Back in 1970, I was living in Singapore. I was then, and still am a very keen photographer - in fact I can't stop doing it! It was here that I bought myself a Pentax Spotmatic, a through-the-lens-metering 35 mm single lens reflex camera. A friend of mine - Gary - had just bought himself an all black model. I tried to buy one but was unfortunate as they'd sold out, so I bought a standard chrome version. Shade aside, it performed the same, and Gary and I had many happy excursions looking for things upon which to exercise our creative photographic urgings.

One of the things I love about the medium is that it is very individual to the person doing it. This is because we are all different and see things in our own unique way. It’s a bit like modern art. I might see something in an avant-garde picture which fires me, but not you. How often have you looked at a picture or image of some sort and thought "that's a load of crap" while others have stood by, entranced by the very thing you find a complete turn off. Sometimes it helps a person's appreciation of an image to know something about it - how it came to be taken, its history, the photographer's intentions. Photographs are human creations. They come from the mind of the photographer. Yes, the subject has to be there in front of the camera to be photographed, but it is the way - the approach- the photographer takes in making the image which makes the final result so unique - so much a part of the photographer's psyche, which is often lost on the second-party beholder. I am being somewhat of a purist here, in that I am talking about photography as a creative, rather than a recording, or snapshot medium. When we go on holiday and take photographs of the kids on the beach, that’s what I mean by a recording medium - it's simply that - a record, snapshot, of the kids at that moment - or the hotel we stayed in - or the pub we drank in etc…. When a photographer is using a camera creatively, he (or she) is trying to view things in a more thoughtful way. He will look at the subject from different angles with a certain "feeling" in mind he is trying to capture. The photographer may spend, therefore, a seemingly large amount of time just peering through the viewfinder from many different angles and perspectives until he finds the framing which comes closest to what he is trying to capture. He might, and probably will, take several different shots from slightly differing views in order to compare the results later at leisure before making the final selection. I am both a creative and snapshot photographer. Both have value and neither is to be decried.

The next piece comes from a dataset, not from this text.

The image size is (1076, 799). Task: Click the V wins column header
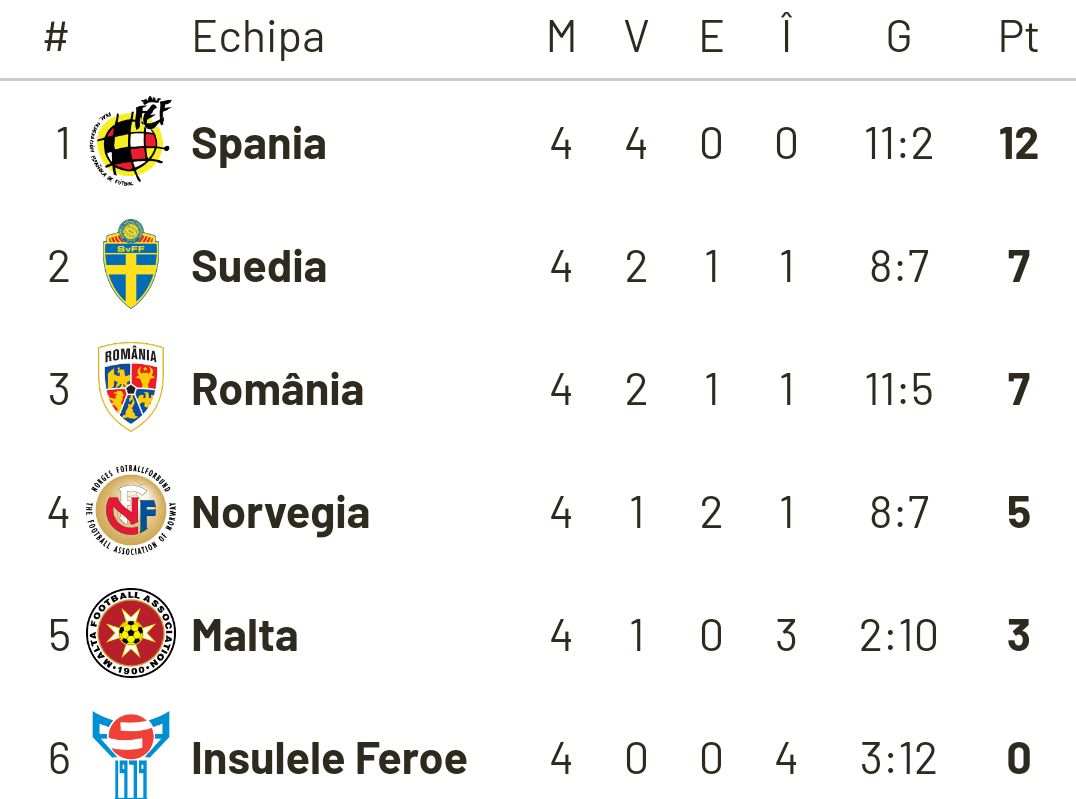636,38

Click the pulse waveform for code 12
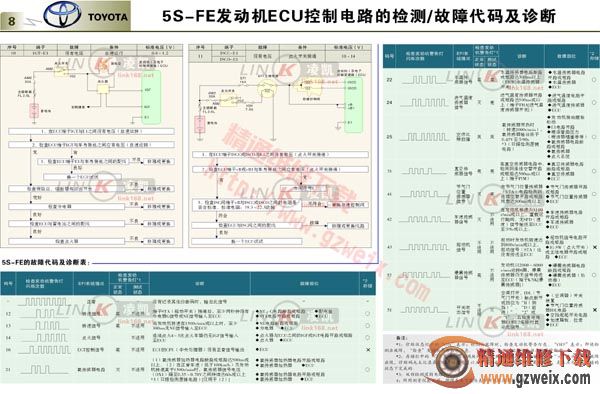pos(44,314)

On a certain day in 1970, in Singapore, Gary and I were out looking for subjects to photograph. We made our way down a narrow road, crowded in and darkened by shading palm trees. The road was trying to be a track, and nearly succeeding. We didn't know where it was leading us. To us it was totally unexplored territory. Presently we came out into a very large, wide expanse of agricultural land. It was land in waiting for the farmer to decide what to do with it. It was in a kind of limbo. It wasn't sure what to do with itself or what it wanted to be. There was lots of grassy and pointy starburst like plants eking an existence in the heated landscape. Most of it, however, was lightly tilled, and stretching off from its edge to the far horizon, with just the odd far off hill peering over the distant enclosing fauna as if to remind us that there was more to this land than the flat expanse framing us. I was feeling quite entranced by the place. It was lonely. I like lonely places. There was only Gary and myself around. No one else existed. The place had a bit of a dream like quality about it. I knew I wanted to come away with a memorable photo which enshrined some of my feeling and innermost impression of the nature of the place. I spotted, lying in the soil, an old piece of iron-work, probably part of the sub frame of a long dead vehicle.

It lay like a rusting skeleton, with elements of stag beetle about it. It reared up out of the ground looking as if it had been there since the land was created. It was part of the landscape and belonged to it. Its functioning days were over - but not quite. It had found a new function in that it gave me a sense of focus to capture something of this silent, lonely landscape. I walked around it considering how I should - if I should - make use of it. Eventually I was drawn to a wide angle view looking along the structure into the surrounding countryside. I noticed that nearby there was an abandoned agricultural tilling wheel, or some such implement in the near distance. I felt it important to include this in the frame as an indicator of the past - and probable future use - of the land. I framed this within an aperture of the metal structure. It is small and does not immediately reveal itself, but lurks surreptitiously to reward the enquiring eye. The frame points out to a frozen timelessness which could go on into a distant future unchanging like lunar soil, defying the intuition which knows better.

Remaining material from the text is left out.